Records supplied:
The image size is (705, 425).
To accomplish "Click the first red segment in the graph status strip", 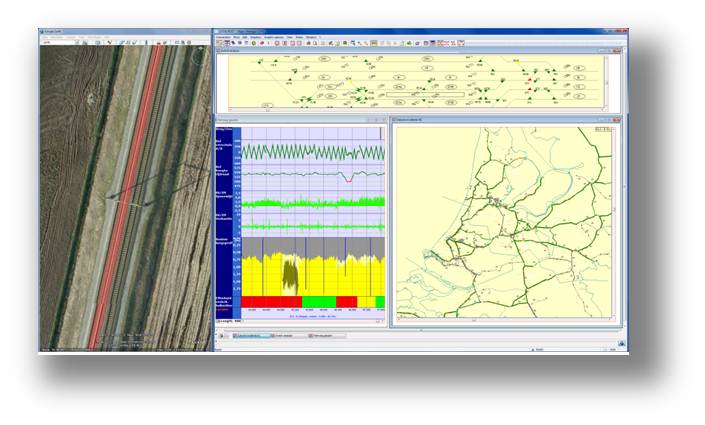I will coord(272,301).
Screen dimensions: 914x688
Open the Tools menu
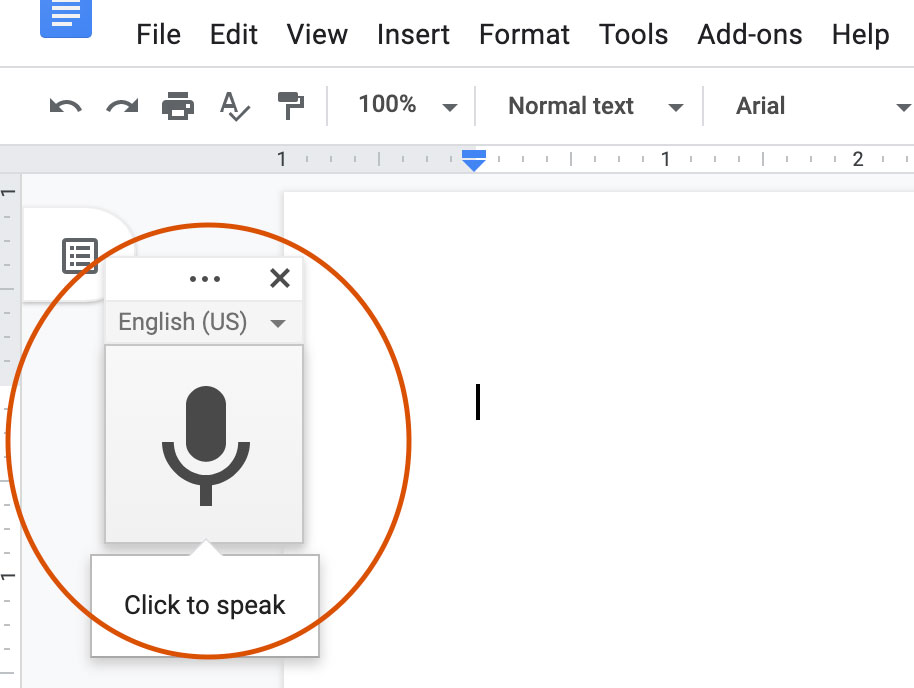coord(633,35)
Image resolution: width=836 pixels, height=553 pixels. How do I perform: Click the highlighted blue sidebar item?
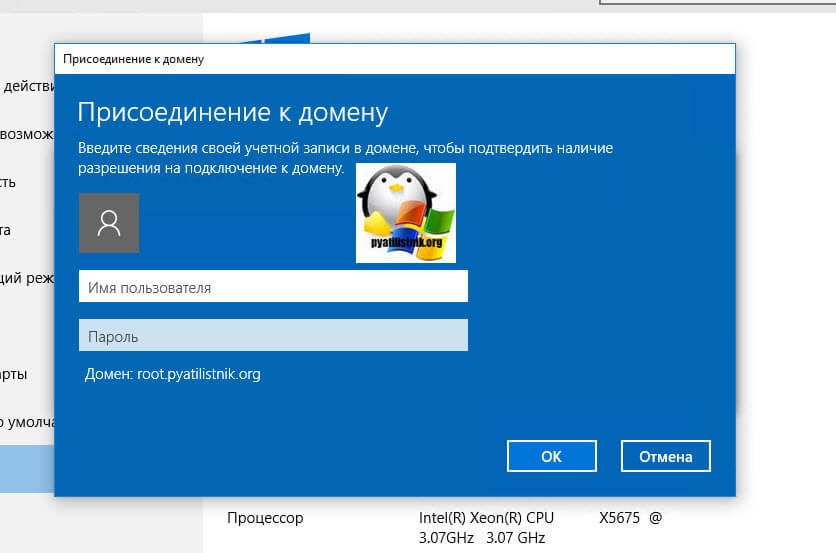pyautogui.click(x=27, y=469)
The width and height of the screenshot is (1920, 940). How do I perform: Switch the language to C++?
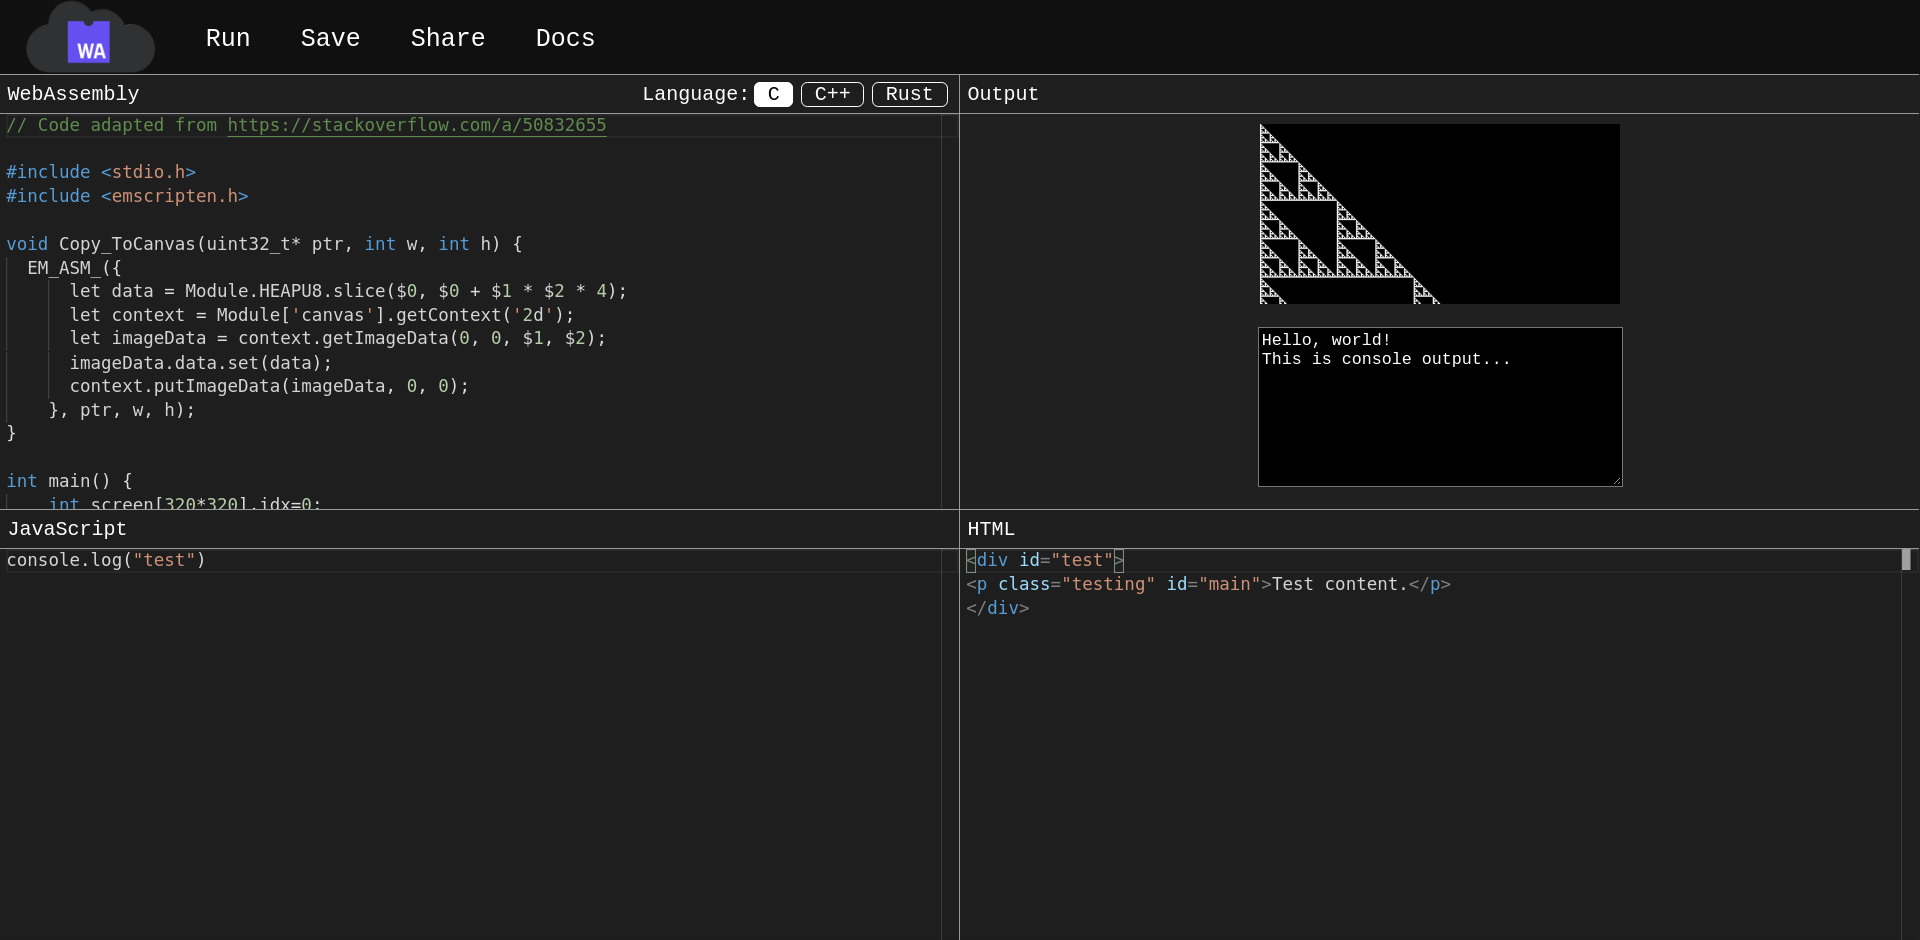point(832,94)
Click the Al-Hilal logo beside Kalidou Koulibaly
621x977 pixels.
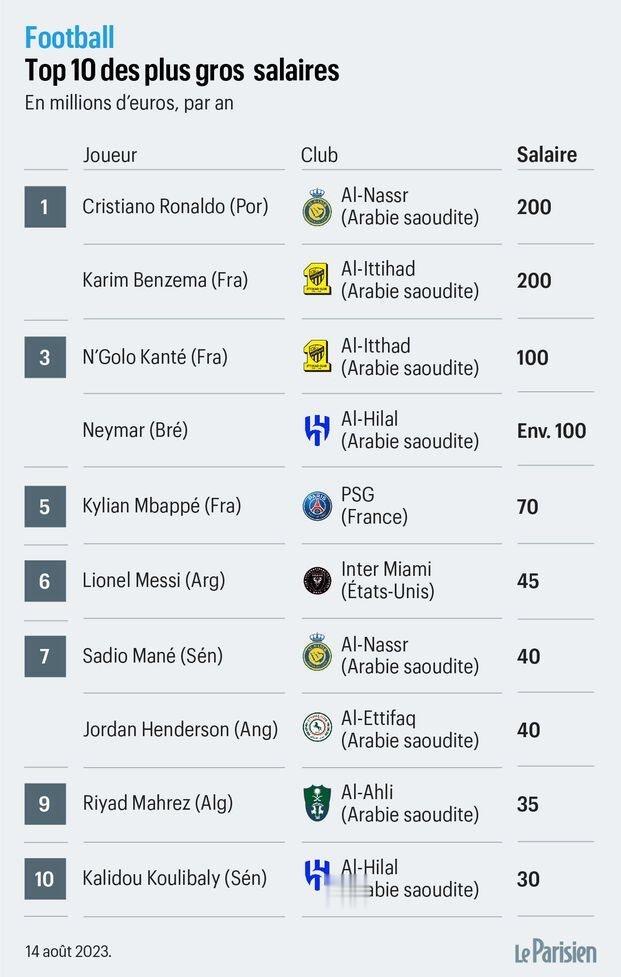[x=316, y=875]
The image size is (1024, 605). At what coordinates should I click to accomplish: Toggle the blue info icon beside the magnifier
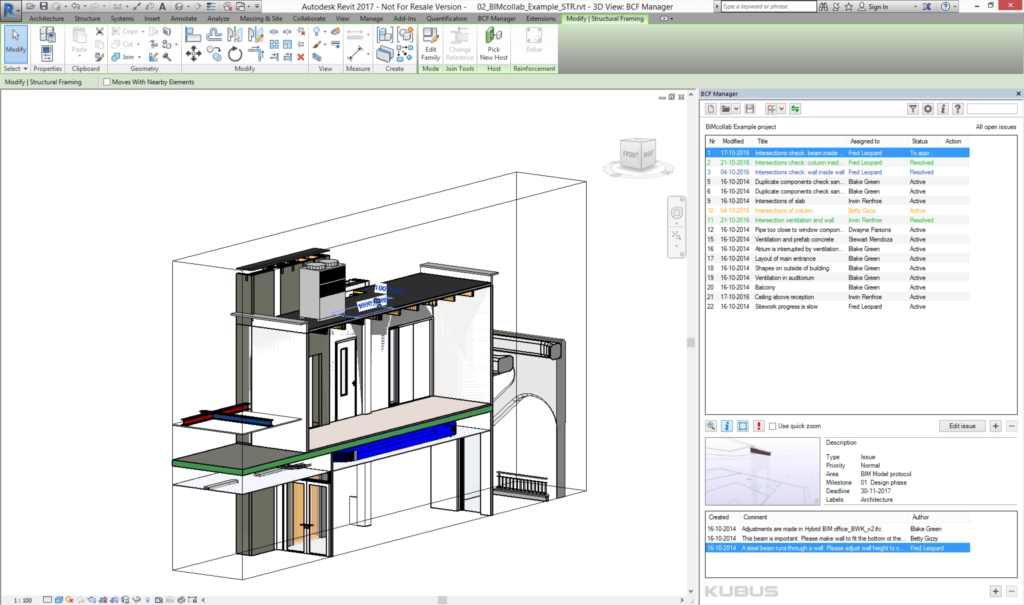point(727,426)
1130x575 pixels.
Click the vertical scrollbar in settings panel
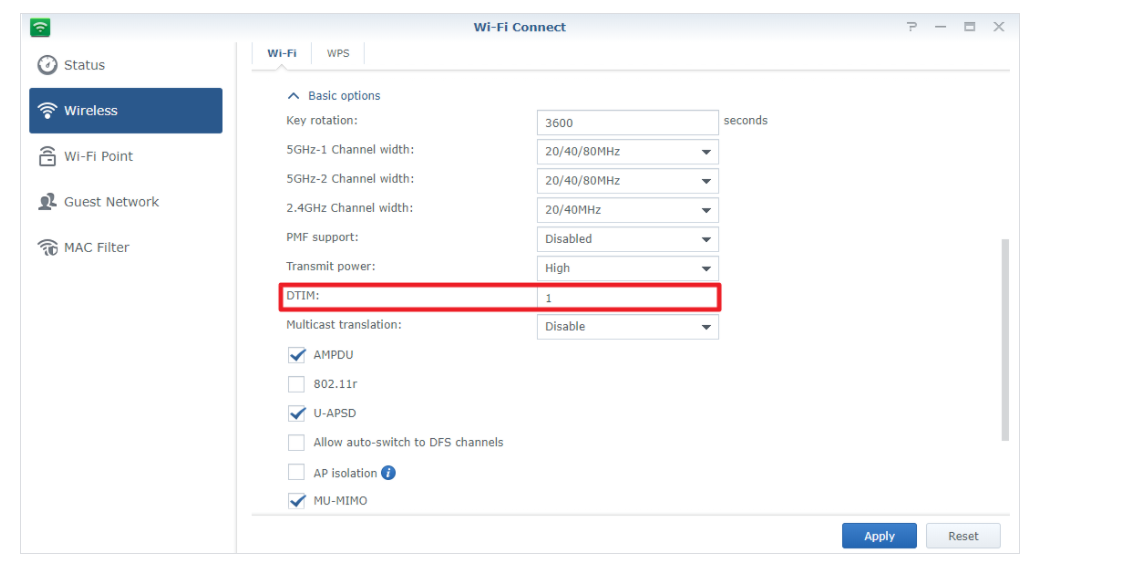tap(1004, 340)
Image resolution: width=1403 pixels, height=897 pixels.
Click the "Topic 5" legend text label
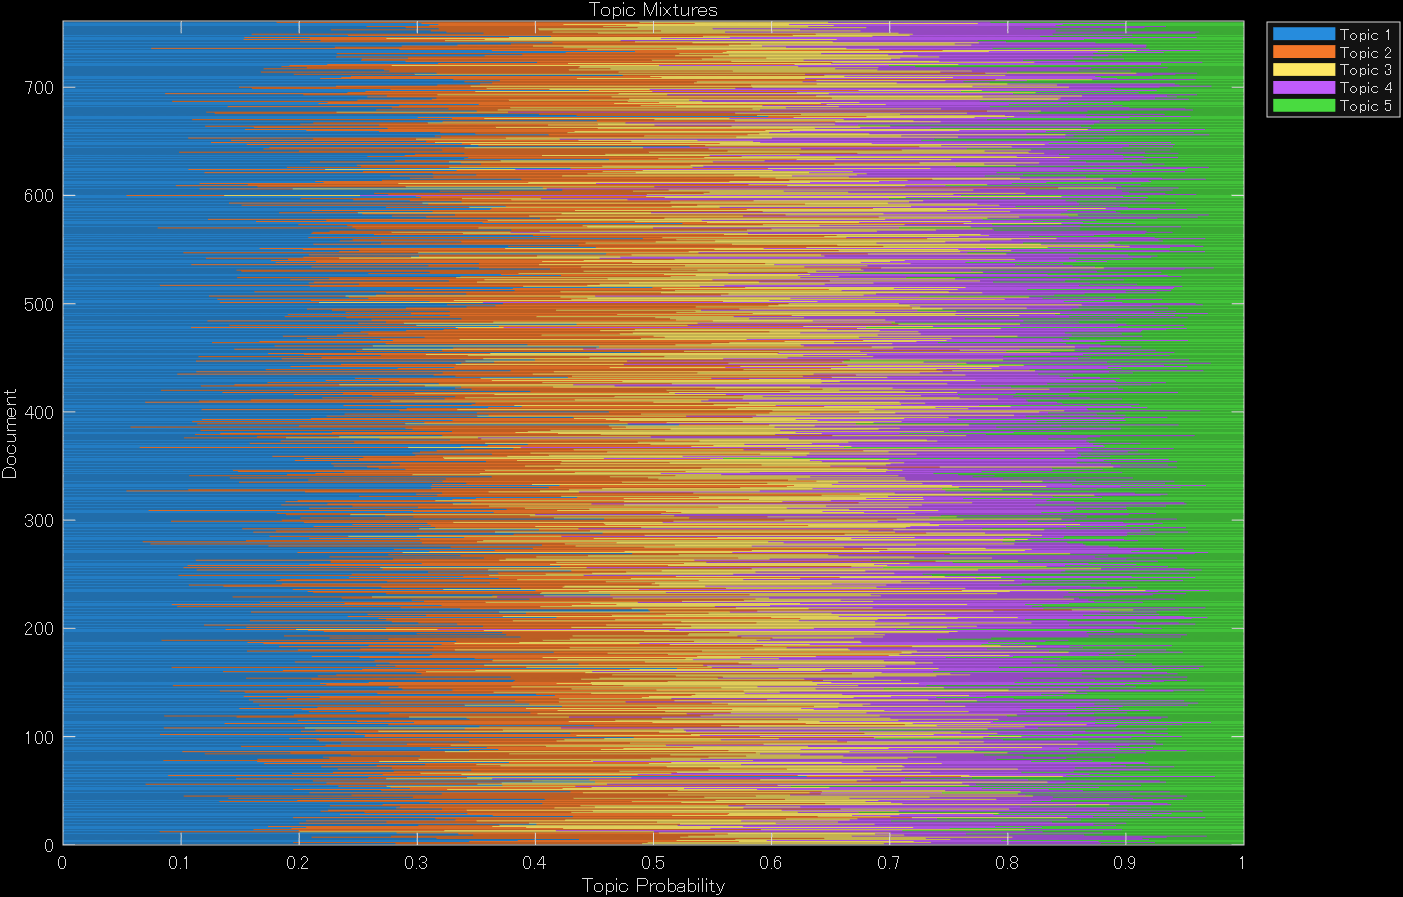click(x=1365, y=106)
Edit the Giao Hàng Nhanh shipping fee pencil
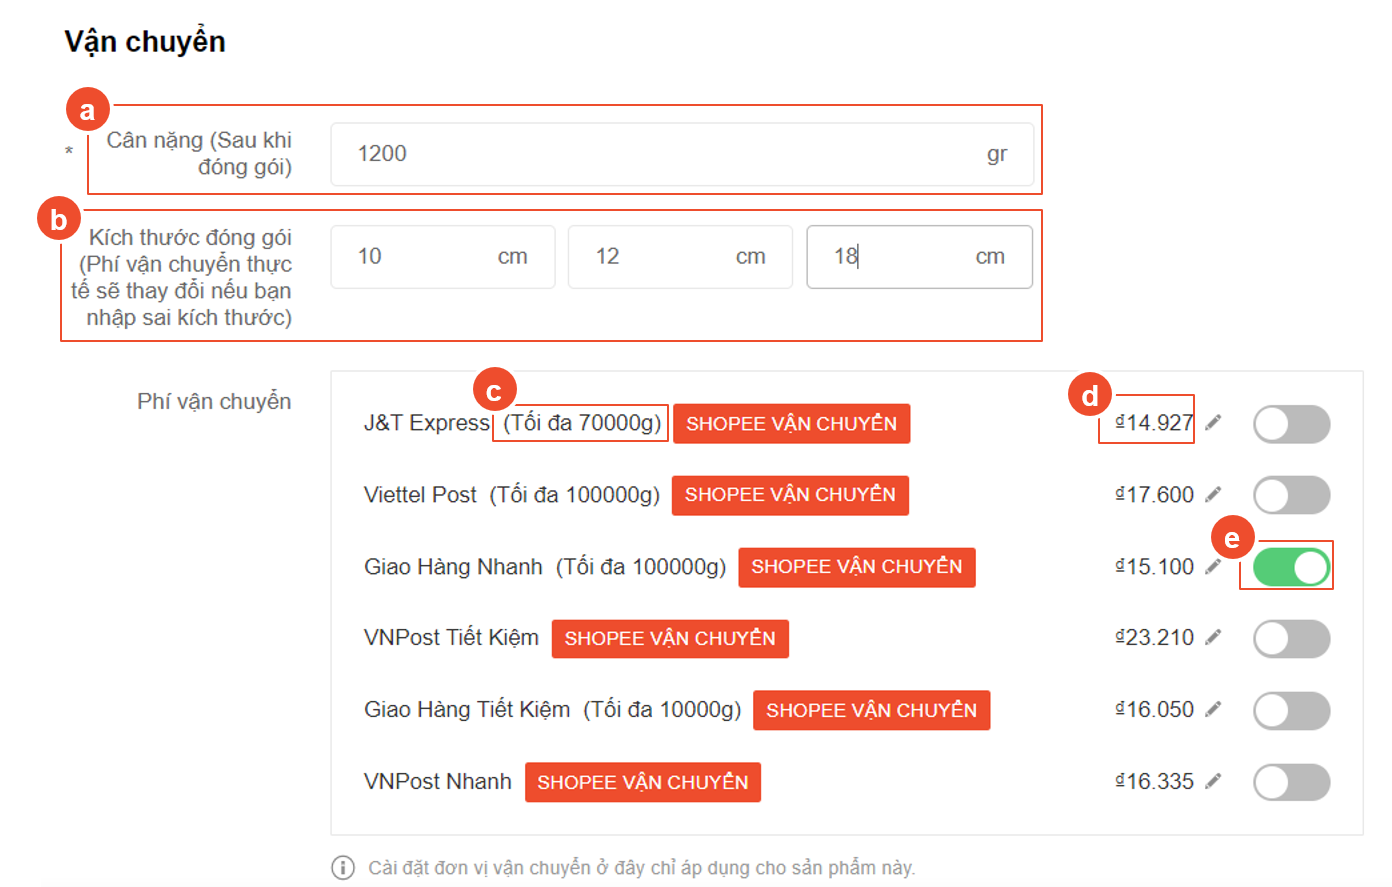 [x=1213, y=567]
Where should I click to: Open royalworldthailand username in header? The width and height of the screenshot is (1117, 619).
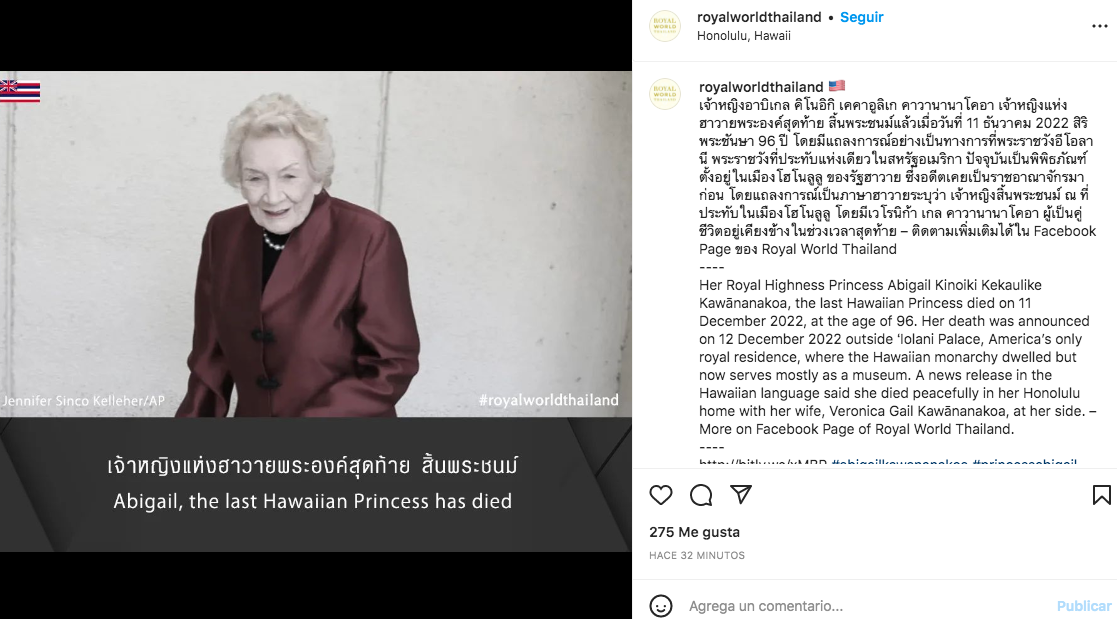pyautogui.click(x=759, y=17)
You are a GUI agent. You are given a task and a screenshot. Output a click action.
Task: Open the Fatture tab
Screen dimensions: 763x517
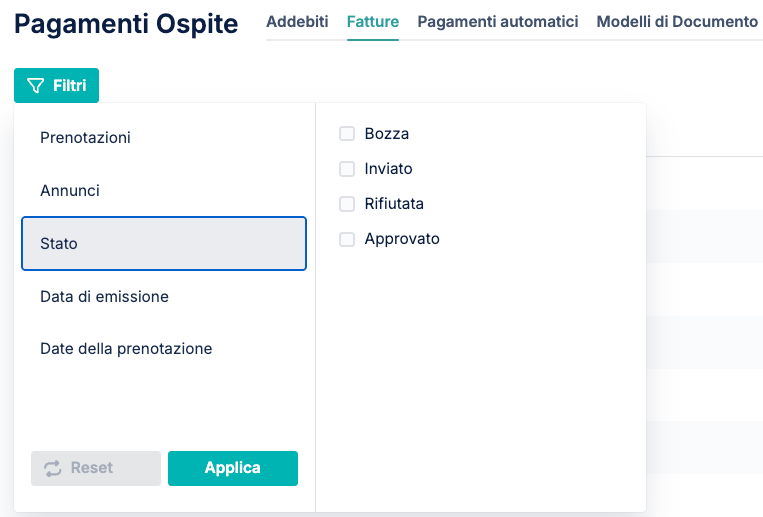(x=373, y=21)
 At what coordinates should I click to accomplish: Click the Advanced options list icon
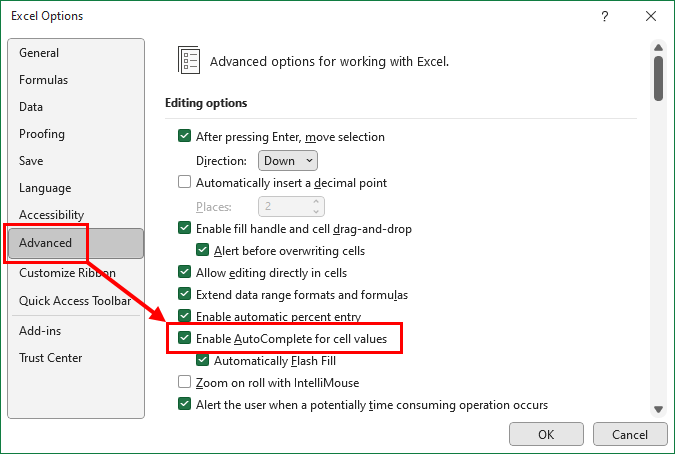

Problem statement: Take the line with "Click the Al-Hilal" and each line after it through the end of the material above, and reproduce them exactly, both ends included, without pictures.

Exercise output:
Click the Al-Hilal logo beside Kalidou Koulibaly
621x977 pixels.
[x=316, y=875]
The image size is (1024, 605). At what coordinates should I click to accomplish: Toggle the blue info icon beside the magnifier
point(727,426)
1130x575 pixels.
Click the vertical scrollbar in settings panel
tap(1004, 340)
Image resolution: width=1403 pixels, height=897 pixels.
Click the "Topic 5" legend text label
click(x=1365, y=106)
Edit the Giao Hàng Nhanh shipping fee pencil
 [x=1213, y=567]
Where should I click to: Open royalworldthailand username in header? The width and height of the screenshot is (1117, 619).
pyautogui.click(x=759, y=17)
You are a GUI agent. You are given a task and a screenshot. Output a click action.
Task: Open the Fatture tab
Screen dimensions: 763x517
(x=373, y=21)
 At what coordinates should I click to accomplish: Click the Advanced options list icon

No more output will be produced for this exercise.